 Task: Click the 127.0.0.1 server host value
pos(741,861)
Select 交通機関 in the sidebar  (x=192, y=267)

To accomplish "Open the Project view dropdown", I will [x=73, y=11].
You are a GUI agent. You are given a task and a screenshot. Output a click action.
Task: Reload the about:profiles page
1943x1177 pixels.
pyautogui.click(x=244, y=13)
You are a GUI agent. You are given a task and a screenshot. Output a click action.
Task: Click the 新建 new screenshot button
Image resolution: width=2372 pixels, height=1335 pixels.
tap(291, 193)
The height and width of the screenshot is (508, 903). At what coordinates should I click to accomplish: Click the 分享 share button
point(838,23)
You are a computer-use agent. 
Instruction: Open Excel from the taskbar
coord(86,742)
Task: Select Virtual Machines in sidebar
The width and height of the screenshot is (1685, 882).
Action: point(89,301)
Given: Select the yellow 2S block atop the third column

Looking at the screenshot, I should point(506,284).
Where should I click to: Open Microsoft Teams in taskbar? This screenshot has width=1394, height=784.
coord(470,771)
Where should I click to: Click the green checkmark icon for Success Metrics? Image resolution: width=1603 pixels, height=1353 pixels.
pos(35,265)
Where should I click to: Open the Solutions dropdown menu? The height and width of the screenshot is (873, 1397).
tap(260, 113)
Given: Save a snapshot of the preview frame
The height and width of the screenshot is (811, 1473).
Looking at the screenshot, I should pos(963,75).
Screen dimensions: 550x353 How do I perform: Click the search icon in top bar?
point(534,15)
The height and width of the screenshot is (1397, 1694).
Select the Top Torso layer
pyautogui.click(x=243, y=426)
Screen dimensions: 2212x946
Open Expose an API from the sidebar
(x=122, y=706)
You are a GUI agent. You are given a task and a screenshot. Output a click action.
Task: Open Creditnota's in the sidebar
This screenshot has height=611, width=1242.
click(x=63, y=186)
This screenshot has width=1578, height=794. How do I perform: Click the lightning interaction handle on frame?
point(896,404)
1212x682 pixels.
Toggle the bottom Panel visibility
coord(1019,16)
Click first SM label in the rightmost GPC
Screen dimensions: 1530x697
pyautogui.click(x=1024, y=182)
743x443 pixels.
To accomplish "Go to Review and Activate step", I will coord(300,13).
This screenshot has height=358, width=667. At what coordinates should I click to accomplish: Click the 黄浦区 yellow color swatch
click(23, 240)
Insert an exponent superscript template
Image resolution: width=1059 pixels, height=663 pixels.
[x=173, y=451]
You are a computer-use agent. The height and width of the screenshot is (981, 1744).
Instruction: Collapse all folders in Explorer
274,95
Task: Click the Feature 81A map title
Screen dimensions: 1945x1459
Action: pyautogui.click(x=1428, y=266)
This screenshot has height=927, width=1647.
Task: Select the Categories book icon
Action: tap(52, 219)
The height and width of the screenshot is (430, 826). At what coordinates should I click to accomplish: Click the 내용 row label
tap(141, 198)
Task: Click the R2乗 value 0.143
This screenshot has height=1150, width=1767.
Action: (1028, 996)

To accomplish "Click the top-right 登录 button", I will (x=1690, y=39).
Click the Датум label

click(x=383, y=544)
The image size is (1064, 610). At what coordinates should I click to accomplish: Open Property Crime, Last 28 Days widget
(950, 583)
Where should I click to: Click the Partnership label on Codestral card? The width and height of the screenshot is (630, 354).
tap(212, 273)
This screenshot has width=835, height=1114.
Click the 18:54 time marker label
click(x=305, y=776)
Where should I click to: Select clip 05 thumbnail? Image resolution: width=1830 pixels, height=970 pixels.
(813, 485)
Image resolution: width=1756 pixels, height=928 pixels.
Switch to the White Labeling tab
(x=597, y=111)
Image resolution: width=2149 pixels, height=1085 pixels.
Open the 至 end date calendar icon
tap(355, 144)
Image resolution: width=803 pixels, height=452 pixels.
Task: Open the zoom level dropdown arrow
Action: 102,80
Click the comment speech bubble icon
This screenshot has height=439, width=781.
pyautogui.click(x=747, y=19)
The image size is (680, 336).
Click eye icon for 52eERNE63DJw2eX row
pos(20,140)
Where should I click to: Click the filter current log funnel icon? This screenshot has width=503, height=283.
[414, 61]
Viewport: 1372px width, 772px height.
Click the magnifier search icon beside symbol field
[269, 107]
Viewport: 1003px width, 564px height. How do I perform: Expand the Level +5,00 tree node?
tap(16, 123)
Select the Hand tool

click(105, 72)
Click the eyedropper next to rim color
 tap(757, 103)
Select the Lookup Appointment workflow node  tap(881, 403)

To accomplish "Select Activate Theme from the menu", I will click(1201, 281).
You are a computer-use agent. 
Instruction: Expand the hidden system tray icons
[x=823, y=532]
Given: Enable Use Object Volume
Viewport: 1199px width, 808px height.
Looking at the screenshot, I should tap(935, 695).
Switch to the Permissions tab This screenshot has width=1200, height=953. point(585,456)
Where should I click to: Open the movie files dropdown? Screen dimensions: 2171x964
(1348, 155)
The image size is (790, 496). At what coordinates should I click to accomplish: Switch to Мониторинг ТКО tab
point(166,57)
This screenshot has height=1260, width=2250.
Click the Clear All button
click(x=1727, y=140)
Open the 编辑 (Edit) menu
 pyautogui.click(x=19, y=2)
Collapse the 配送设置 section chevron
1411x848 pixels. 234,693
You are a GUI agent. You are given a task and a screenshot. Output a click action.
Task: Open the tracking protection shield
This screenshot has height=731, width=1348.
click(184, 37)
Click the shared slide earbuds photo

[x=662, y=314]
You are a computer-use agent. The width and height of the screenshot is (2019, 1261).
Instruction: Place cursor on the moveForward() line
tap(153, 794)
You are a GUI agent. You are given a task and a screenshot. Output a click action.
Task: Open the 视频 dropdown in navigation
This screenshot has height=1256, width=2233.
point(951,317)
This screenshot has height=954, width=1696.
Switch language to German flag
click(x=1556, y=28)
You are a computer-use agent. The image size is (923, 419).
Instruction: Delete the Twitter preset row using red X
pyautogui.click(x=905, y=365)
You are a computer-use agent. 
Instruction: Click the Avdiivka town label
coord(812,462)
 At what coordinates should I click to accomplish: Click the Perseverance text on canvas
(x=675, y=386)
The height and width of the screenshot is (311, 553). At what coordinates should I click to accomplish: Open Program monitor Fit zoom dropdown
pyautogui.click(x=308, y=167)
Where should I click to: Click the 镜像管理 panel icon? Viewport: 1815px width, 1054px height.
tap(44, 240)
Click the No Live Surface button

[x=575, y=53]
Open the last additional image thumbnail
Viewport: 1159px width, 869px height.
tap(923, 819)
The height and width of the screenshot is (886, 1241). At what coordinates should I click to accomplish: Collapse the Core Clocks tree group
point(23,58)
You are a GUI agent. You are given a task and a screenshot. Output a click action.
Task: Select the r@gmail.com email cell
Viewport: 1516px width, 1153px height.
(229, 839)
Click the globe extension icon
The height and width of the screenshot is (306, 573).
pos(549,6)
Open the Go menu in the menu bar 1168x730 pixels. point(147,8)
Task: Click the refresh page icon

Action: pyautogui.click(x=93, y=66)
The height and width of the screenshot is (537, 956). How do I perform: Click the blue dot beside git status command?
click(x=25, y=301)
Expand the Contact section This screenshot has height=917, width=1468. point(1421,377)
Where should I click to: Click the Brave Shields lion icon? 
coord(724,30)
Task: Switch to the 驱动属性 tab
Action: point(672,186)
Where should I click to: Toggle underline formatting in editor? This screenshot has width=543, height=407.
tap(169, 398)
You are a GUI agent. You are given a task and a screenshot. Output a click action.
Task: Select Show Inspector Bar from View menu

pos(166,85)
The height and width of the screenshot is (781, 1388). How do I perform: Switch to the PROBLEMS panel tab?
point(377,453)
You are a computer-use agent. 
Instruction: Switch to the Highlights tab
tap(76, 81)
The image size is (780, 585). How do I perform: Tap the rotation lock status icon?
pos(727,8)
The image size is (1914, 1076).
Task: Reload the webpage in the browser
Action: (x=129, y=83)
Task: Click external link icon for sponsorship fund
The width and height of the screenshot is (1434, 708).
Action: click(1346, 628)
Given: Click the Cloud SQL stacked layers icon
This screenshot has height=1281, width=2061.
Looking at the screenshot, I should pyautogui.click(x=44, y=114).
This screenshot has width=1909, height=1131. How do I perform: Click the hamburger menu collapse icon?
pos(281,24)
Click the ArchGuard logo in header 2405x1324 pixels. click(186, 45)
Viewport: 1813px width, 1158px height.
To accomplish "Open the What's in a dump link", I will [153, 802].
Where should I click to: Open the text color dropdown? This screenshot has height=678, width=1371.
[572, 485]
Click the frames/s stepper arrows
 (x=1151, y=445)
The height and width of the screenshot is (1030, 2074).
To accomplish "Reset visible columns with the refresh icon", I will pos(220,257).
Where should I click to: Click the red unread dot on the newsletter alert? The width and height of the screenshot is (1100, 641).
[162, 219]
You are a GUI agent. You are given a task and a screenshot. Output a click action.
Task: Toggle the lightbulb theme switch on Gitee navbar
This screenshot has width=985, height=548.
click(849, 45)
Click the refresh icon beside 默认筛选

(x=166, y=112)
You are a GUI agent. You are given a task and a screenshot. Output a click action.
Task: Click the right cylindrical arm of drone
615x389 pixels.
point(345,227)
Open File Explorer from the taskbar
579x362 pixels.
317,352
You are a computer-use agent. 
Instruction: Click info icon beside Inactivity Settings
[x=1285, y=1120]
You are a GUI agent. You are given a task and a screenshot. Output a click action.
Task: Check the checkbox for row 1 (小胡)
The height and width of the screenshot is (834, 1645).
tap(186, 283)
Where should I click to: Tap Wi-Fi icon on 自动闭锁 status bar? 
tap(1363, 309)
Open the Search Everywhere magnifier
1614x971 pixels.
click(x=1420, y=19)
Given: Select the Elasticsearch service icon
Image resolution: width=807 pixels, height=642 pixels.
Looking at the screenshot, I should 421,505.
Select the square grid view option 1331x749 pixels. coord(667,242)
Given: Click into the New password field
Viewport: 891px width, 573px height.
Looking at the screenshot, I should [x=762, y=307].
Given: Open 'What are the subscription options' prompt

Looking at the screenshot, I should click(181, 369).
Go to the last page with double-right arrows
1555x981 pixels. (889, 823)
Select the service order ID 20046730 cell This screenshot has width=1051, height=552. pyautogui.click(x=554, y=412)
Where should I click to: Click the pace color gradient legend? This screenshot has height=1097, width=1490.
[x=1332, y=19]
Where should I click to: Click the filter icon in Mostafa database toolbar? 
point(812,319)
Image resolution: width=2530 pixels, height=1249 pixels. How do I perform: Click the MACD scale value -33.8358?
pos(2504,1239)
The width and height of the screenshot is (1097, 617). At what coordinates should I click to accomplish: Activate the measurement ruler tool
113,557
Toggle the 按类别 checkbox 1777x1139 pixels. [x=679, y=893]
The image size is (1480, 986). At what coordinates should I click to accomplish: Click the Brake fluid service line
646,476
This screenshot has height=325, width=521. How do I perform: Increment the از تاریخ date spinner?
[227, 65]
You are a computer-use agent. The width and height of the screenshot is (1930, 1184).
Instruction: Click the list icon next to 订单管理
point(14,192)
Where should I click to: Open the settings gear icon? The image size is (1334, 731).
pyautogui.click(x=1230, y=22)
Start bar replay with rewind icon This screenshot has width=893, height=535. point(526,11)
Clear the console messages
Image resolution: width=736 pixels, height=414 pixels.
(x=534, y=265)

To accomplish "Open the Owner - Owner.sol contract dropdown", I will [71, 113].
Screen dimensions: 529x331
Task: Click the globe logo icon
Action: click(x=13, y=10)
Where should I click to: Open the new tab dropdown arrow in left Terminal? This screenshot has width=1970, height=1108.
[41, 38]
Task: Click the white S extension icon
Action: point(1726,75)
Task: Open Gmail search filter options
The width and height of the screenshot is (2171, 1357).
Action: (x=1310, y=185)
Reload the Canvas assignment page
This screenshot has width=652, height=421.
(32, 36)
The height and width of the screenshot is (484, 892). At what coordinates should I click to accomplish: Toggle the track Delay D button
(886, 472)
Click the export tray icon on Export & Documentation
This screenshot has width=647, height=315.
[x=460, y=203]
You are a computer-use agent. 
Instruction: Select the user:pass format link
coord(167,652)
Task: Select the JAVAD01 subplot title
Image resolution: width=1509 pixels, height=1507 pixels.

■ ■ ■

_Try it:_
Look through the records above for the string "title", then copy every line that has it.

_Response to the task:_
Task: Click the Feature 81A map title
Task: Select the JAVAD01 subplot title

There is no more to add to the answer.